Sexual Harassment Returns to the Headlines
Media companies typically love publicity. They typically clamor for front-page news coverage. But recently, sexual harassment allegations have created unwelcome headlines for those companies.
Cable giant Fox News faced sexual harassment woes earlier this year that led to the departure of its former Chairman and CEO, Roger Ailes, and host Bill O’Reilly. Now, it’s multimedia company, The Weinstein Company (TWC), and its co-founder Harvey Weinstein. With Weinstein at the helm of both TWC and Miramax Films, also founded by the Weinstein brothers, the companies have received 303 Oscar nominations and won 75 Academy Awards. But after a New York Times article last week, it appears that movie production isn’t all that Weinstein has been up to.
Yesterday, TWC fired Weinstein after the article exposed “rampant sexual harassment,” including numerous sexual harassment allegations by actresses and former employees against him over the last 30 years. Behind the glitz and glamour, Weinstein created what a former colleague called a “toxic environment for women at his company.”
What can employers learn from the plot twists in this latest sexual harassment saga? Simply put – don’t allow an environment that tolerates any type of harassment. To stay out of the headlines, employers should update policies and practices regarding harassment in the workplace. A straightforward, understandable, and enforceable sexual harassment policy will minimize the risk of sexual harassment in the workplace and support a safe, productive, and appropriate workplace.
These policies should include:
- A clear definition of sexual harassment and the type of conduct prohibited by the policy;
- A clear and all-inclusive definition of who the policy applies to;
- A reporting mechanism, which encourages immediate reporting and does not require the complaint to take a particular form or be made to one particular person;
- A statement that the company will promptly review and investigate reported incidents;
- A declaration that the company will treat all reports as discreetly as possible;
- Assurance that the company will subject sexual harassers to appropriate disciplinary action;
- An anti-retaliation provision for those who report violations or assist in investigations; and
- A warning regarding employees making false accusations of harassment.
Once employers have a policy in place, they should communicate and train employees on these policies.
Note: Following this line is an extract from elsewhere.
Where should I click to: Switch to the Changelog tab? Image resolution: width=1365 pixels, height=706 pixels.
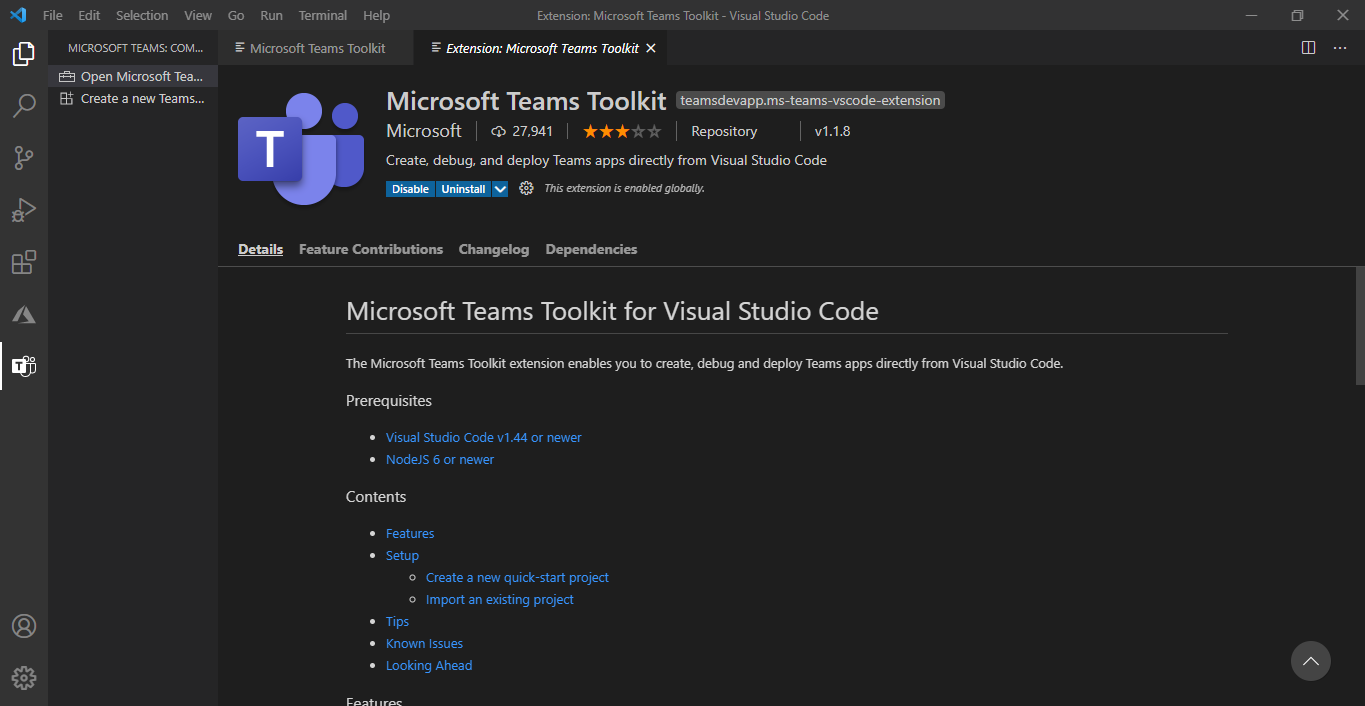coord(493,249)
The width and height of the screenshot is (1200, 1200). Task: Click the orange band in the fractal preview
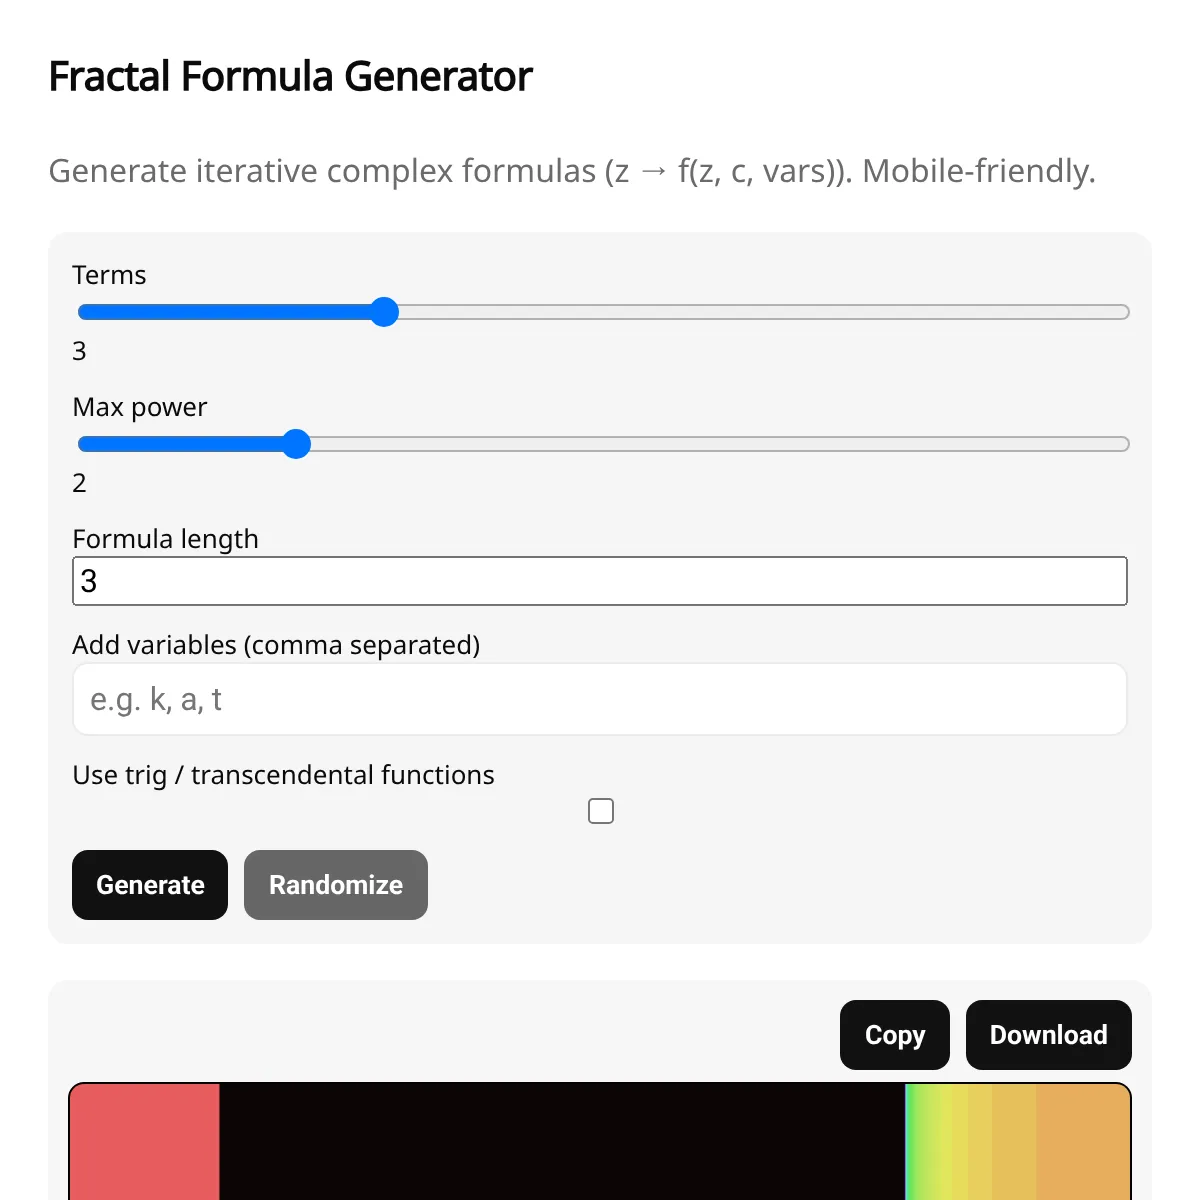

Employers should also examine workplace culture to ensure that both its policies and management are supporting a culture of openness, respect, and compliance. Employers must communicate through their policy and actions that all employees will be held accountable. Training all employees on the employer’s sexual harassment policy offers a great opportunity for the employer to communicate its commitment to creating a culture where employees feel empowered to confront and report sexual harassment no matter who the harasser may be.
The New York Times article reports that dozens of Weinstein’s former and current employees knew of the inappropriate conduct but never confronted him due to his position and power. Had TWC successfully employed a sexual harassment policy, this story may have ended very differently.